All lines from the one that contains "Task: Add one 4x4 ticket with plus" to the end of the data must be retyped exactly. Pictures are not retyped.
Information shown Start Marker
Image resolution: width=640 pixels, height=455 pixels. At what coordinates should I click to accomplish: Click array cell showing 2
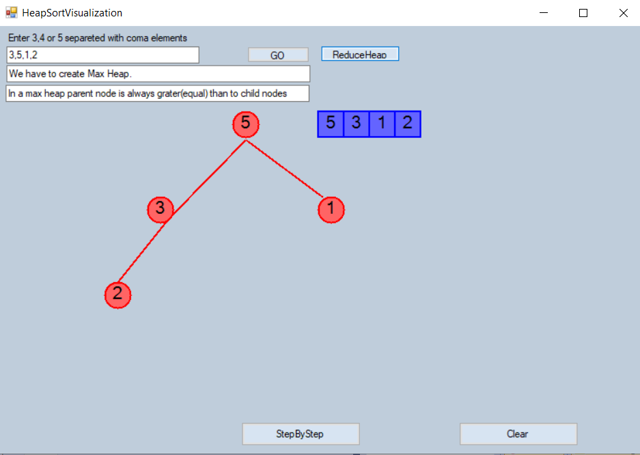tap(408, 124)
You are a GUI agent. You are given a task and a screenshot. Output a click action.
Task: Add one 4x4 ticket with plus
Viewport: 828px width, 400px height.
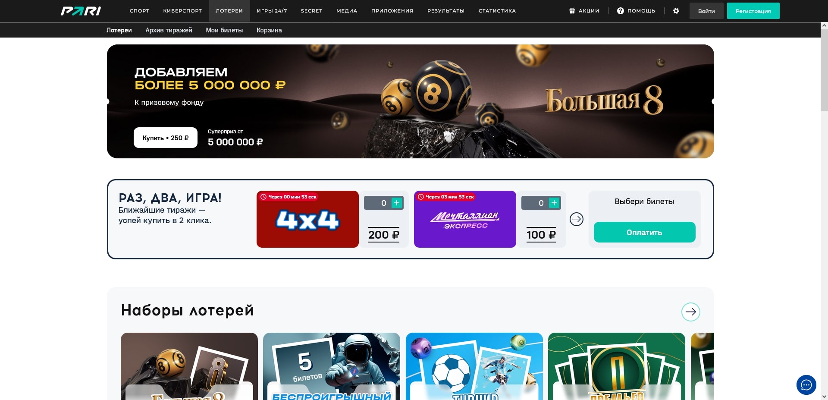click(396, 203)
Information shown End Marker
### Result of this task
Task: Add one 4x4 ticket with plus
Viewport: 828px width, 400px height.
click(396, 203)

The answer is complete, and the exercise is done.